Data for analysis:
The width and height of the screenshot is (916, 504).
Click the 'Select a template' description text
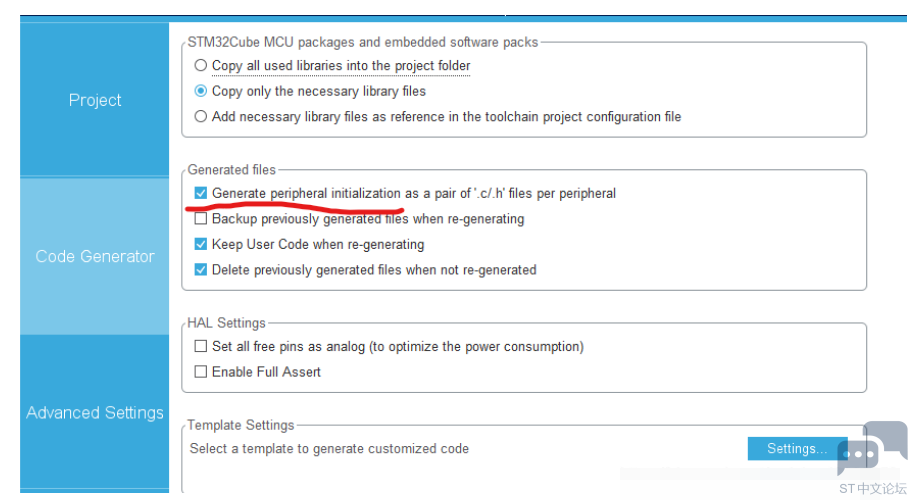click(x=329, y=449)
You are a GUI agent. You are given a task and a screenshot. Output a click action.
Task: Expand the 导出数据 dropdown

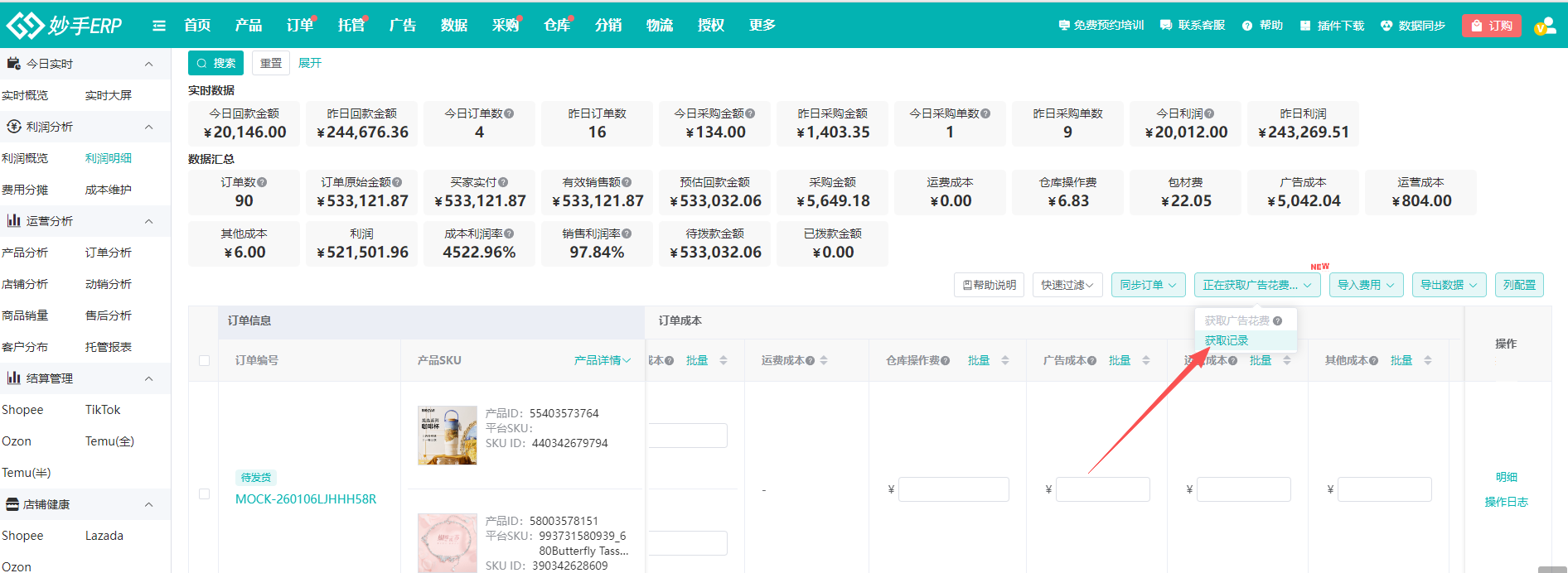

What to produce: With the pictures left out, write out all of the data exactly.

Solved problem:
The width and height of the screenshot is (916, 504).
Click the 'Select a template' description text
click(x=329, y=449)
You are a GUI agent. You are given a task and a screenshot. Output a click action.
Task: Expand the 导出数据 dropdown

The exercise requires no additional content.